» Given text
%%
# snails everywhere!



## surfnchk (Aug 15, 2010)

Hi everyone!
I have a community tank and only one mystery snail (gold). About a month ago I noticed one small brown snail. I noticed though 2 nights ago that there are now about a dozen or probably more little brown snails everywhere! I have no idea where they came from! I don't have live plans in my tank so I doubt they hitched a ride that way. Does anyone know where they came from and or what to do with them?


----------



## GreenPlanet (Oct 15, 2010)

Maybe from Gravel or Rock had snail egg.


----------



## zof (Apr 23, 2010)

Probably pond snails they could have came in with a fish it might have just been so small you couldn't see it, they are a pain to get rid of but they aren't really a bad thing, they will consume left over food and other stuff so unless you really don't like them you might as well live with them. If you cut down on the extra food it should help to control their numbers.


----------



## surfnchk (Aug 15, 2010)

Yes they are incredibly hard to see. I just don't want them to over run my tank. Right now it's not a problem. Besides the controlling the feeding, what happens if there are just so many of them? Do some fish eat snails?


----------



## zof (Apr 23, 2010)

Yea some fish will eat snails but I believe most of them are pretty large fish, a better natural option would be to use assassin snails they are snails that eat other snails , they are pretty hard to find but some places online have them sweetaquatics.com is one.


----------



## surfnchk (Aug 15, 2010)

Thanks for such quick replies! I think I'll look into the assassin snails if/when they get outta control. My friend has big cichlids and enjoy some snails. Thanks though!


----------



## car0linab0y (Apr 3, 2010)

cuccumber... leave a piece in the tank over night, pull it out full of snails in the morning. repeat as needed.


----------



## GreenPlanet (Oct 15, 2010)

Clowns,Yoyo loaches , Gourami They should work.


----------



## redchigh (Jan 20, 2010)

Don't worry about adding fish to eat snails.

If you control the food supply, they absolutely will not overpopulate.
If you overfeed, they absolutely will.

If you don't think you're overfeeding, but the snails are multiplying like crazy, then you really are overfeeding.


The only times I have snail outbreaks is when I have fry. (I'll admit- I tend to overfeed my fry.)

After the fry grow up, the snail population shrinks.


----------



## dfbiggs (May 19, 2010)

I have found if you keep on them you can get rid of them without buying anything that will eat them. Of course this is easier if you have less plants/ objects in your tank. During a cleaning if you take the time to pick all of the hundreds out or crush the tiny ones you can keep the numbers down. Then you want to keep an eye out for the clear jelly egg sacks normally in corners or on plants. I literally had hundreds and took the time to do this once..it will keep them in check.


----------



## Russell (Jun 28, 2010)
%%
» Extracted records
%%
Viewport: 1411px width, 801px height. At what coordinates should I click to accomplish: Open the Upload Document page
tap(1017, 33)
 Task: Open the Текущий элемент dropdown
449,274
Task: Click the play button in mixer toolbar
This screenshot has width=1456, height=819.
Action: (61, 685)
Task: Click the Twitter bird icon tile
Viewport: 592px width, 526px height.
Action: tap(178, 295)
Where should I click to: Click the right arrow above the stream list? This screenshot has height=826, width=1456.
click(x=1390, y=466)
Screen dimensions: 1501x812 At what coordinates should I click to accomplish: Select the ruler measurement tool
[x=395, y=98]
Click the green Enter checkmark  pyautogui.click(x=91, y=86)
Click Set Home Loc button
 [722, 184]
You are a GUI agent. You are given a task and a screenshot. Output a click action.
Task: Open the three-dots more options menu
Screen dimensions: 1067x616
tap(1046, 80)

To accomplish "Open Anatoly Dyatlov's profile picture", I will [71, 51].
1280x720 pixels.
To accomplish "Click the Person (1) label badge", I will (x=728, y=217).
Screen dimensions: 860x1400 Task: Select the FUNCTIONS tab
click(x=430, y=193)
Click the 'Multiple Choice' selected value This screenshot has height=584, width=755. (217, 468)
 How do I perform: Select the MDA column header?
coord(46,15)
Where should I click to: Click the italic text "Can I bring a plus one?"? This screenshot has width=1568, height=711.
%%
» Prompt 1
Name every user who posted in the snail thread, counting each one once.
» Prompt 2
Please shift every coordinate in the answers by -93 and reproduce only the lines of the records from the line that contains "Task: Open the Текущий элемент dropdown" down to the line that contains "[x=395, y=98]", both included, with the requests kept as they are.

» Written solution 1
surfnchk, GreenPlanet, zof, car0linab0y, redchigh, dfbiggs, Russell

» Written solution 2
 Task: Open the Текущий элемент dropdown
356,181
Task: Click the play button in mixer toolbar
This screenshot has width=1456, height=819.
Action: (-32, 592)
Task: Click the Twitter bird icon tile
Viewport: 592px width, 526px height.
Action: tap(85, 202)
Where should I click to: Click the right arrow above the stream list? This screenshot has height=826, width=1456.
click(x=1297, y=373)
Screen dimensions: 1501x812 At what coordinates should I click to accomplish: Select the ruler measurement tool
[x=302, y=5]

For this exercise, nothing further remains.